→ **Tarea a realizar**
Por favor, presenta todas las líneas de los ítems siguientes como una tabla Markdown con las columnas «Número» y «Línea del ítem». Omite las líneas en blanco.

→ **Entradas proporcionadas**
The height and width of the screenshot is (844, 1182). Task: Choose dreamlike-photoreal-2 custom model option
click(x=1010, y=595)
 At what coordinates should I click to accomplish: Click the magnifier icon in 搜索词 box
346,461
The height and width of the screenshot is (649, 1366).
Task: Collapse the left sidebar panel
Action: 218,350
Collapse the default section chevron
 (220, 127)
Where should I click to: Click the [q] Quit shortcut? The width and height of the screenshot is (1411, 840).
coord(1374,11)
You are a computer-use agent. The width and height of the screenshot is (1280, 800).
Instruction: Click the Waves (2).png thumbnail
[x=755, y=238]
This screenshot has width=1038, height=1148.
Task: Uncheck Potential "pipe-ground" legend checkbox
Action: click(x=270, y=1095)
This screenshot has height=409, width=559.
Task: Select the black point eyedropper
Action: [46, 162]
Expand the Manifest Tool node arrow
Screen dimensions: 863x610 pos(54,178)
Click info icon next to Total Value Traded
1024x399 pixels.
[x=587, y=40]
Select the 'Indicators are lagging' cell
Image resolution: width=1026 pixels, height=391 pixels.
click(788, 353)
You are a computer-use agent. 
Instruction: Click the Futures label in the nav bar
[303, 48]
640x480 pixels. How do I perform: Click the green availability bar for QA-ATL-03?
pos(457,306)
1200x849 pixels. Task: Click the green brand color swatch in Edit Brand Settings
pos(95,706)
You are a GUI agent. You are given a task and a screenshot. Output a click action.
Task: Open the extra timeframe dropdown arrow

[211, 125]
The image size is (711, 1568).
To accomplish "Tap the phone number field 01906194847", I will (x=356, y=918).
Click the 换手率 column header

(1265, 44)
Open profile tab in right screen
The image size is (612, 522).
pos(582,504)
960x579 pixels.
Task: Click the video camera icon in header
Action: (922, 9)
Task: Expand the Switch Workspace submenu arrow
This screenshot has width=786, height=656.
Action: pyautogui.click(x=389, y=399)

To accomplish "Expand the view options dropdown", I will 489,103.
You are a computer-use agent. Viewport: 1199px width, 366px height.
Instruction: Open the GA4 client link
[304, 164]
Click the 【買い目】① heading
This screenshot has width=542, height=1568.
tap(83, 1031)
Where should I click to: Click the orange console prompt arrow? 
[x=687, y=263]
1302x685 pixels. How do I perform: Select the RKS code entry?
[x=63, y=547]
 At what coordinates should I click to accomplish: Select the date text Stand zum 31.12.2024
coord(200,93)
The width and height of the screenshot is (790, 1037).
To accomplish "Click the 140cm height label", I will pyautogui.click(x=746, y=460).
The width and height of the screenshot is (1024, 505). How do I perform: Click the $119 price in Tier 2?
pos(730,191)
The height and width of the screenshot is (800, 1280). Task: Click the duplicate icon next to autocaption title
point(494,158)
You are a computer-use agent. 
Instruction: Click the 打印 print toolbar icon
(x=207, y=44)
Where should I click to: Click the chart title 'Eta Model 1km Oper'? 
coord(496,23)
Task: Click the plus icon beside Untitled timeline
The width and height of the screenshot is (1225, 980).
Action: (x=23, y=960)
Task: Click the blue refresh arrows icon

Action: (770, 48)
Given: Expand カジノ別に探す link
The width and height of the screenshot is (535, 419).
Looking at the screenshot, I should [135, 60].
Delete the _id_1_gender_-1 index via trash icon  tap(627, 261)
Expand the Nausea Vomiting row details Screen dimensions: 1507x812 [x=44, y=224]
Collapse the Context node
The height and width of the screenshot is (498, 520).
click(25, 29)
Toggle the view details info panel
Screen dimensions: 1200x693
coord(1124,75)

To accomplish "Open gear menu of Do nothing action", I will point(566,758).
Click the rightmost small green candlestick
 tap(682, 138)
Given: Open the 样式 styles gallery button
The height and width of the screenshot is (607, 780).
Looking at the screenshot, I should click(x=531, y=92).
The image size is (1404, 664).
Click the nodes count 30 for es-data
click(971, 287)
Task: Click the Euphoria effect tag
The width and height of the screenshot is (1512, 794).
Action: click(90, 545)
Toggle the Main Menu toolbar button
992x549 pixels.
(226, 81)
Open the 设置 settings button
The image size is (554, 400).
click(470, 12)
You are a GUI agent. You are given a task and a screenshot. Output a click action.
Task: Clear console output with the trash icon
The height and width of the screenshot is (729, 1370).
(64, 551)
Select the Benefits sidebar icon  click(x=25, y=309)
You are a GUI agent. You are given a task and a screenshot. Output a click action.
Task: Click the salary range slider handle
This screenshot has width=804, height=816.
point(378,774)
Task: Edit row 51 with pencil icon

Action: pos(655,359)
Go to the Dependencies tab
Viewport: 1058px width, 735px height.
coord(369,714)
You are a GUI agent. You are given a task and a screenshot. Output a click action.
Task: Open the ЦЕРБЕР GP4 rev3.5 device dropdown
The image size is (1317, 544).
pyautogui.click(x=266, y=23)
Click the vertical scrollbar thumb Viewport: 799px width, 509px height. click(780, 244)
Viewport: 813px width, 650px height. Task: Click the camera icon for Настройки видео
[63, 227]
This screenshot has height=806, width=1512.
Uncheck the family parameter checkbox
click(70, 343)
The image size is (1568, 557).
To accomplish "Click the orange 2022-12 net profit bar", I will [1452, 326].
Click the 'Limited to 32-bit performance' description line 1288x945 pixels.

→ **Respuesta completa**
| Número | Línea del ítem |
|---|---|
| 1 | The height and width of the screenshot is (844, 1182). Task: Choose dreamlike-photoreal-2 custom model option |
| 2 | click(x=1010, y=595) |
| 3 |  At what coordinates should I click to accomplish: Click the magnifier icon in 搜索词 box |
| 4 | 346,461 |
| 5 | The height and width of the screenshot is (649, 1366). |
| 6 | Task: Collapse the left sidebar panel |
| 7 | Action: 218,350 |
| 8 | Collapse the default section chevron |
| 9 |  (220, 127) |
| 10 | Where should I click to: Click the [q] Quit shortcut? The width and height of the screenshot is (1411, 840). |
| 11 | coord(1374,11) |
| 12 | You are a computer-use agent. The width and height of the screenshot is (1280, 800). |
| 13 | Instruction: Click the Waves (2).png thumbnail |
| 14 | [x=755, y=238] |
| 15 | This screenshot has width=1038, height=1148. |
| 16 | Task: Uncheck Potential "pipe-ground" legend checkbox |
| 17 | Action: click(x=270, y=1095) |
| 18 | This screenshot has height=409, width=559. |
| 19 | Task: Select the black point eyedropper |
| 20 | Action: [46, 162] |
| 21 | Expand the Manifest Tool node arrow |
| 22 | Screen dimensions: 863x610 pos(54,178) |
| 23 | Click info icon next to Total Value Traded |
| 24 | 1024x399 pixels. |
| 25 | [x=587, y=40] |
| 26 | Select the 'Indicators are lagging' cell |
| 27 | Image resolution: width=1026 pixels, height=391 pixels. |
| 28 | click(788, 353) |
| 29 | You are a computer-use agent.  |
| 30 | Instruction: Click the Futures label in the nav bar |
| 31 | [303, 48] |
| 32 | 640x480 pixels. How do I perform: Click the green availability bar for QA-ATL-03? |
| 33 | pos(457,306) |
| 34 | 1200x849 pixels. Task: Click the green brand color swatch in Edit Brand Settings |
| 35 | pos(95,706) |
| 36 | You are a GUI agent. You are given a task and a screenshot. Output a click action. |
| 37 | Task: Open the extra timeframe dropdown arrow |
| 38 | [211, 125] |
| 39 | The image size is (711, 1568). |
| 40 | To accomplish "Tap the phone number field 01906194847", I will (x=356, y=918). |
| 41 | Click the 换手率 column header |
| 42 | (1265, 44) |
| 43 | Open profile tab in right screen |
| 44 | The image size is (612, 522). |
| 45 | pos(582,504) |
| 46 | 960x579 pixels. |
| 47 | Task: Click the video camera icon in header |
| 48 | Action: (922, 9) |
| 49 | Task: Expand the Switch Workspace submenu arrow |
| 50 | This screenshot has width=786, height=656. |
| 51 | Action: pyautogui.click(x=389, y=399) |
| 52 | To accomplish "Expand the view options dropdown", I will 489,103. |
| 53 | You are a computer-use agent. Viewport: 1199px width, 366px height. |
| 54 | Instruction: Open the GA4 client link |
| 55 | [304, 164] |
| 56 | Click the 【買い目】① heading |
| 57 | This screenshot has width=542, height=1568. |
| 58 | tap(83, 1031) |
| 59 | Where should I click to: Click the orange console prompt arrow?  |
| 60 | [x=687, y=263] |
| 61 | 1302x685 pixels. How do I perform: Select the RKS code entry? |
| 62 | [x=63, y=547] |
| 63 |  At what coordinates should I click to accomplish: Select the date text Stand zum 31.12.2024 |
| 64 | coord(200,93) |
| 65 | The width and height of the screenshot is (790, 1037). |
| 66 | To accomplish "Click the 140cm height label", I will pyautogui.click(x=746, y=460). |
| 67 | The width and height of the screenshot is (1024, 505). How do I perform: Click the $119 price in Tier 2? |
| 68 | pos(730,191) |
| 69 | The height and width of the screenshot is (800, 1280). Task: Click the duplicate icon next to autocaption title |
| 70 | point(494,158) |
| 71 | You are a computer-use agent.  |
| 72 | Instruction: Click the 打印 print toolbar icon |
| 73 | (x=207, y=44) |
| 74 | Where should I click to: Click the chart title 'Eta Model 1km Oper'?  |
| 75 | coord(496,23) |
| 76 | Task: Click the plus icon beside Untitled timeline |
| 77 | The width and height of the screenshot is (1225, 980). |
| 78 | Action: (x=23, y=960) |
| 79 | Task: Click the blue refresh arrows icon |
| 80 | Action: (770, 48) |
| 81 | Given: Expand カジノ別に探す link |
| 82 | The width and height of the screenshot is (535, 419). |
| 83 | Looking at the screenshot, I should [135, 60]. |
| 84 | Delete the _id_1_gender_-1 index via trash icon  tap(627, 261) |
| 85 | Expand the Nausea Vomiting row details Screen dimensions: 1507x812 [x=44, y=224] |
| 86 | Collapse the Context node |
| 87 | The height and width of the screenshot is (498, 520). |
| 88 | click(25, 29) |
| 89 | Toggle the view details info panel |
| 90 | Screen dimensions: 1200x693 |
| 91 | coord(1124,75) |
| 92 | To accomplish "Open gear menu of Do nothing action", I will point(566,758). |
| 93 | Click the rightmost small green candlestick |
| 94 |  tap(682, 138) |
| 95 | Given: Open the 样式 styles gallery button |
| 96 | The height and width of the screenshot is (607, 780). |
| 97 | Looking at the screenshot, I should click(x=531, y=92). |
| 98 | The image size is (1404, 664). |
| 99 | Click the nodes count 30 for es-data |
| 100 | click(971, 287) |
| 101 | Task: Click the Euphoria effect tag |
| 102 | The width and height of the screenshot is (1512, 794). |
| 103 | Action: click(90, 545) |
| 104 | Toggle the Main Menu toolbar button |
| 105 | 992x549 pixels. |
| 106 | (226, 81) |
| 107 | Open the 设置 settings button |
| 108 | The image size is (554, 400). |
| 109 | click(470, 12) |
| 110 | You are a GUI agent. You are given a task and a screenshot. Output a click action. |
| 111 | Task: Clear console output with the trash icon |
| 112 | The height and width of the screenshot is (729, 1370). |
| 113 | (64, 551) |
| 114 | Select the Benefits sidebar icon  click(x=25, y=309) |
| 115 | You are a GUI agent. You are given a task and a screenshot. Output a click action. |
| 116 | Task: Click the salary range slider handle |
| 117 | This screenshot has width=804, height=816. |
| 118 | point(378,774) |
| 119 | Task: Edit row 51 with pencil icon |
| 120 | Action: pos(655,359) |
| 121 | Go to the Dependencies tab |
| 122 | Viewport: 1058px width, 735px height. |
| 123 | coord(369,714) |
| 124 | You are a GUI agent. You are given a task and a screenshot. Output a click action. |
| 125 | Task: Open the ЦЕРБЕР GP4 rev3.5 device dropdown |
| 126 | The image size is (1317, 544). |
| 127 | pyautogui.click(x=266, y=23) |
| 128 | Click the vertical scrollbar thumb Viewport: 799px width, 509px height. click(780, 244) |
| 129 | Viewport: 813px width, 650px height. Task: Click the camera icon for Настройки видео |
| 130 | [63, 227] |
| 131 | This screenshot has height=806, width=1512. |
| 132 | Uncheck the family parameter checkbox |
| 133 | click(70, 343) |
| 134 | The image size is (1568, 557). |
| 135 | To accomplish "Click the orange 2022-12 net profit bar", I will [1452, 326]. |
| 136 | Click the 'Limited to 32-bit performance' description line 1288x945 pixels. |